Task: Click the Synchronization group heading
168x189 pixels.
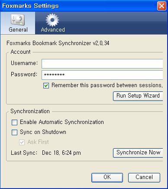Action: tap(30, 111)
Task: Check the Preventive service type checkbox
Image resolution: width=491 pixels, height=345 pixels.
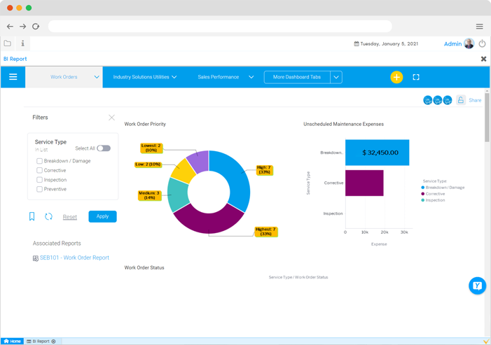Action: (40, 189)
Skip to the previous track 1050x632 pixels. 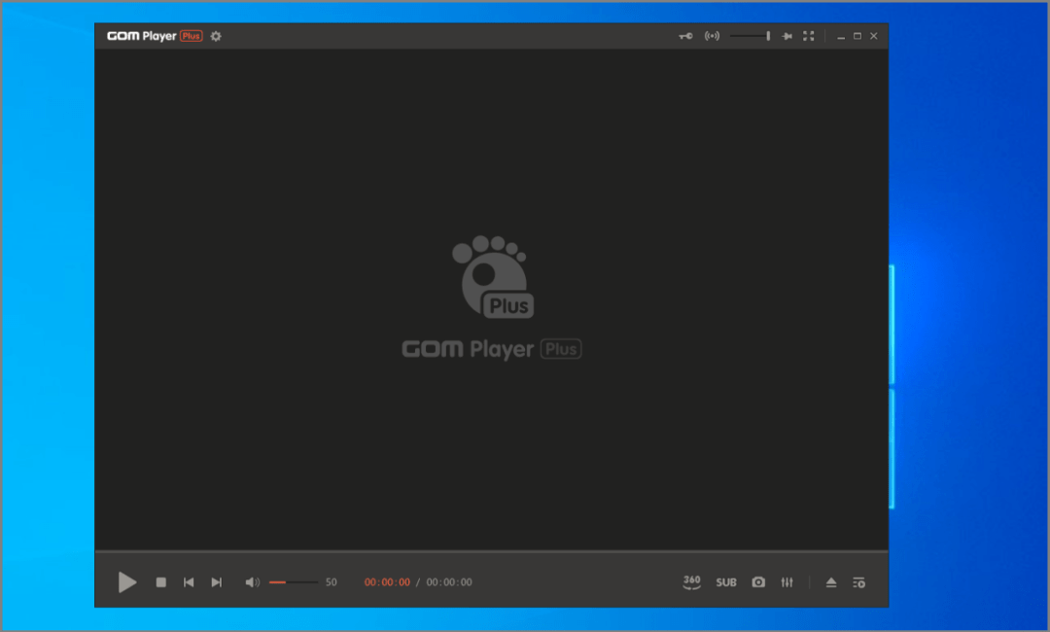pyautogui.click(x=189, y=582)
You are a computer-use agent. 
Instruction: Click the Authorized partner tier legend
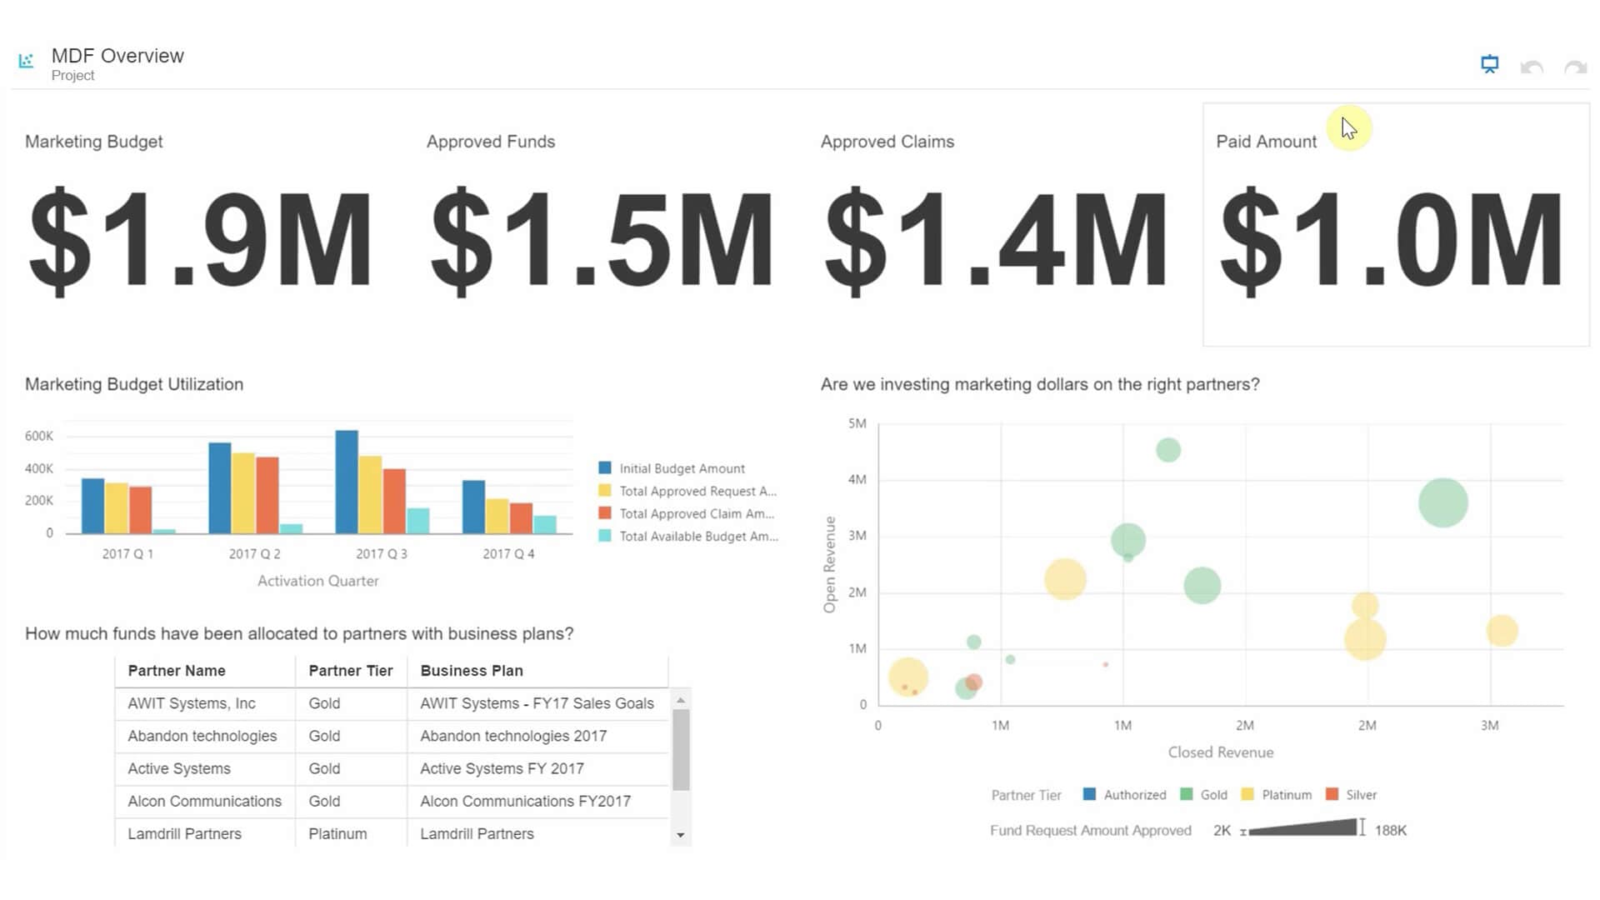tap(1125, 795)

★ ★ ★

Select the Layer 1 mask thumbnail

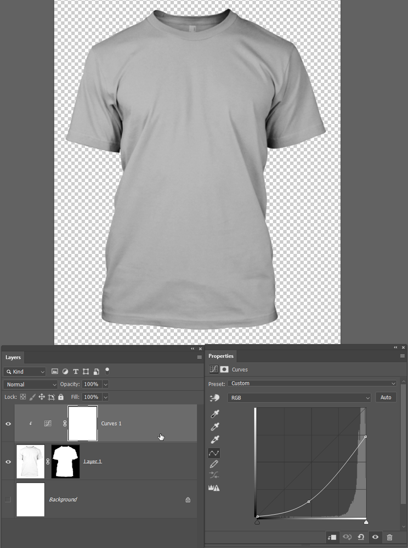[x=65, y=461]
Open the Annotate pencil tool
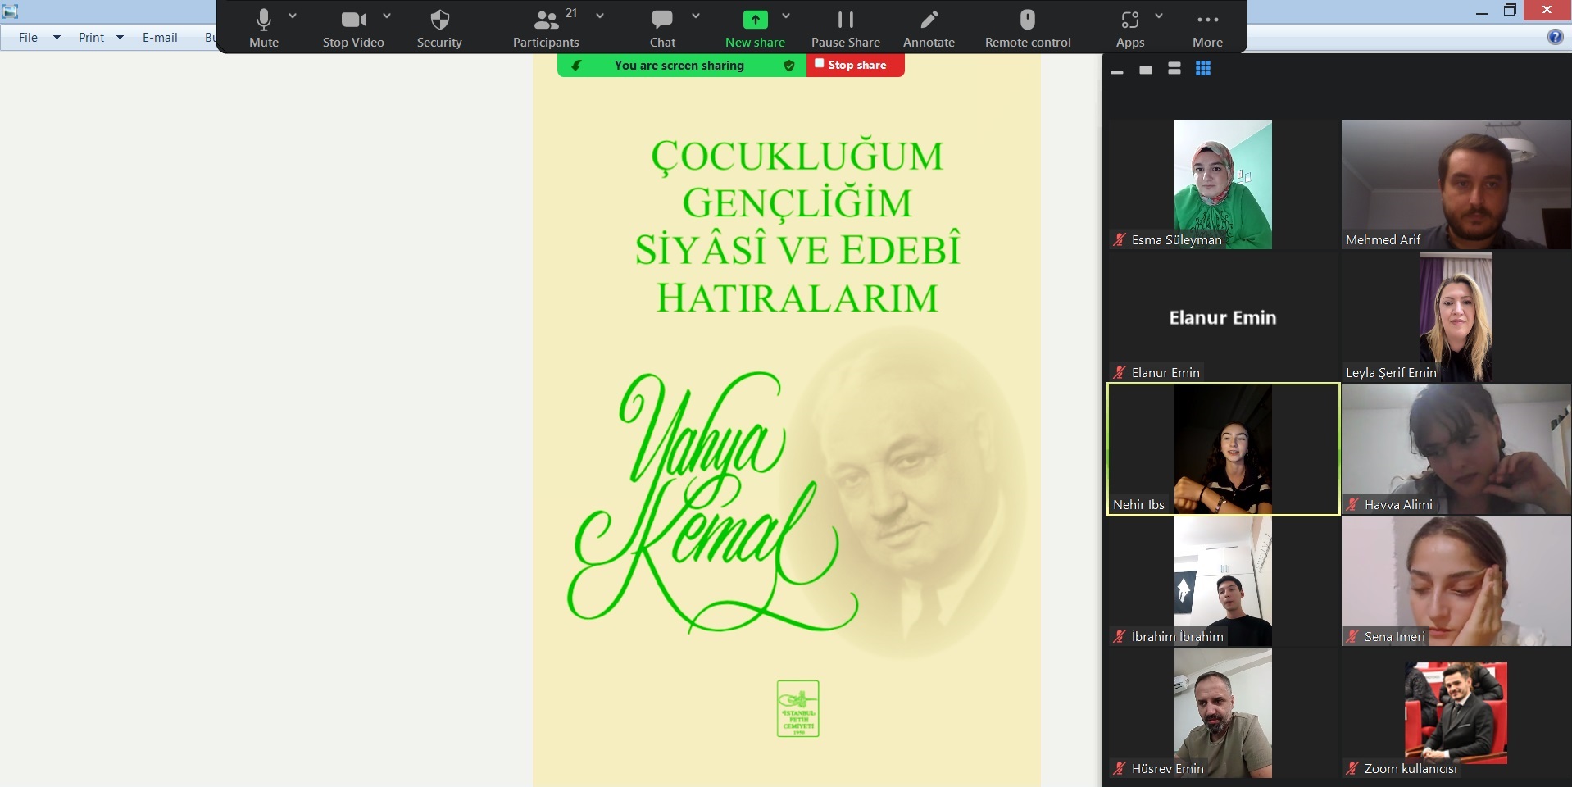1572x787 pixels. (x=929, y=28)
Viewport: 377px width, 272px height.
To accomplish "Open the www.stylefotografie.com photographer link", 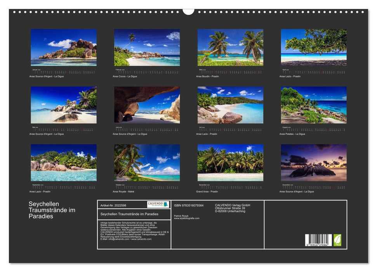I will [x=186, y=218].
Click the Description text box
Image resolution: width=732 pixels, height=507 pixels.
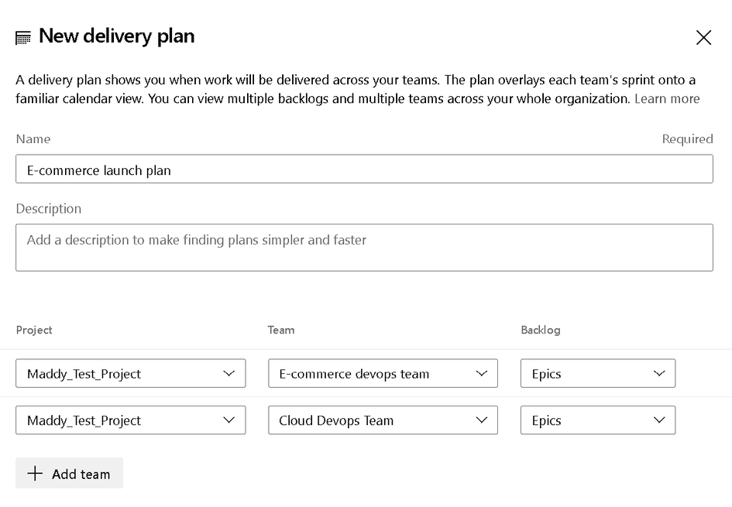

★ ★ ★

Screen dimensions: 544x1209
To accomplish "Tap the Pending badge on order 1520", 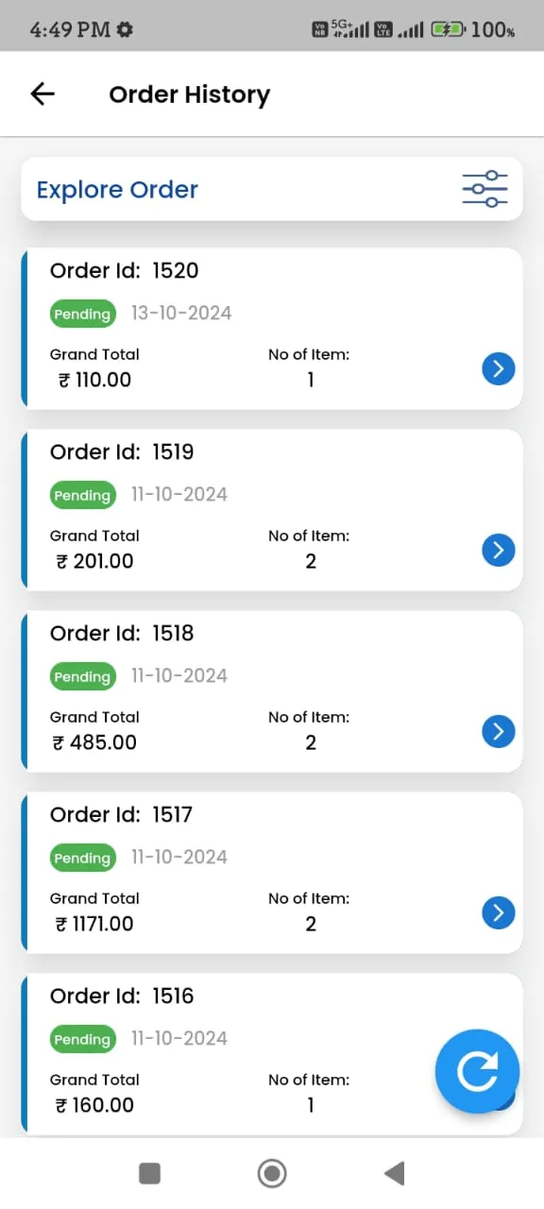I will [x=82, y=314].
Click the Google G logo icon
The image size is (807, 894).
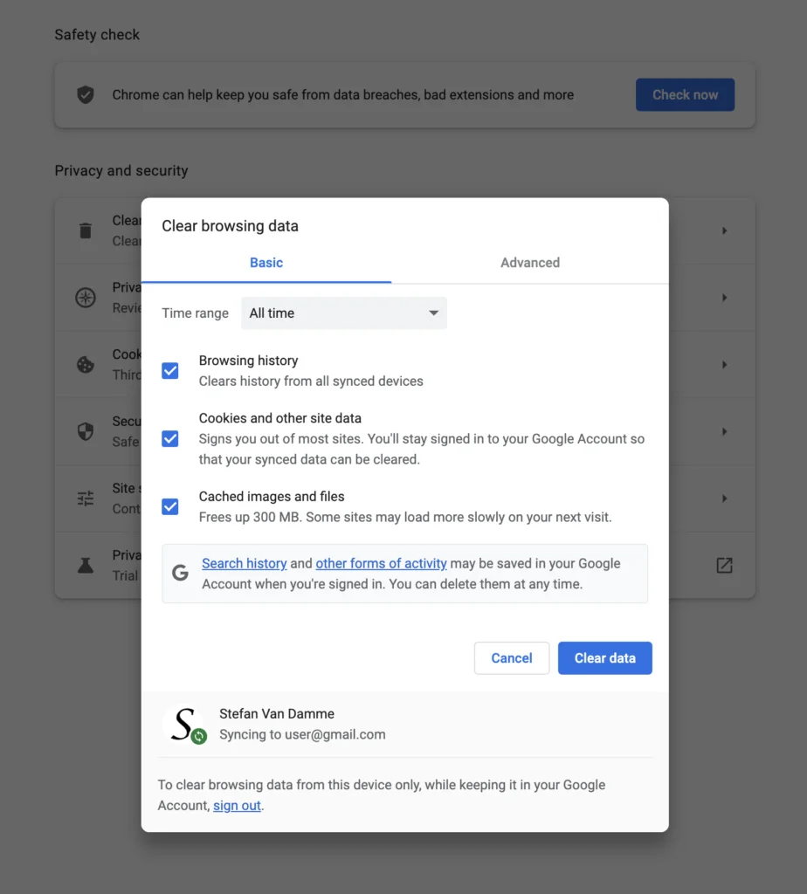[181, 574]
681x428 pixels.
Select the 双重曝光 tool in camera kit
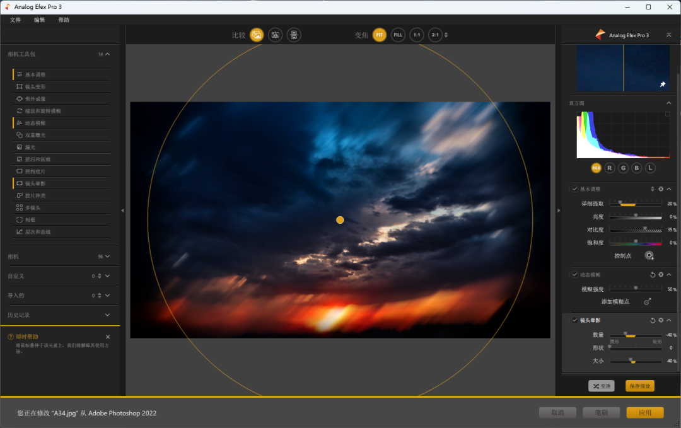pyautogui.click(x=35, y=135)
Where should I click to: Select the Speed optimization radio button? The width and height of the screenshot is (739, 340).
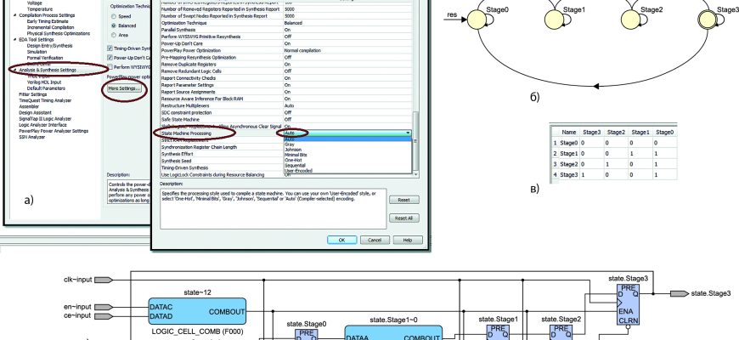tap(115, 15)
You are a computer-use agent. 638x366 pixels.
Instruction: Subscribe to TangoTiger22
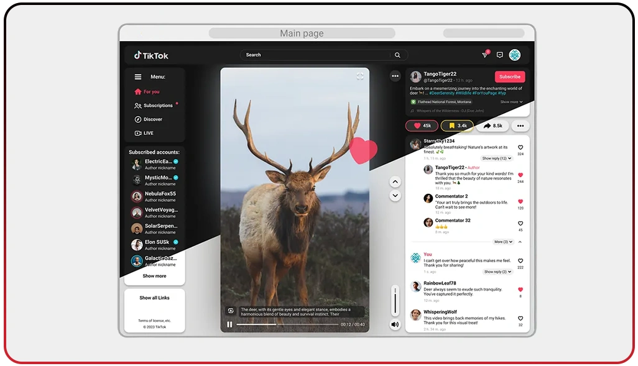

★ ★ ★

TASK DIRECTIONS:
Count the lines above that contain the string "computer", and reply with only that number.

TASK ANSWER:
2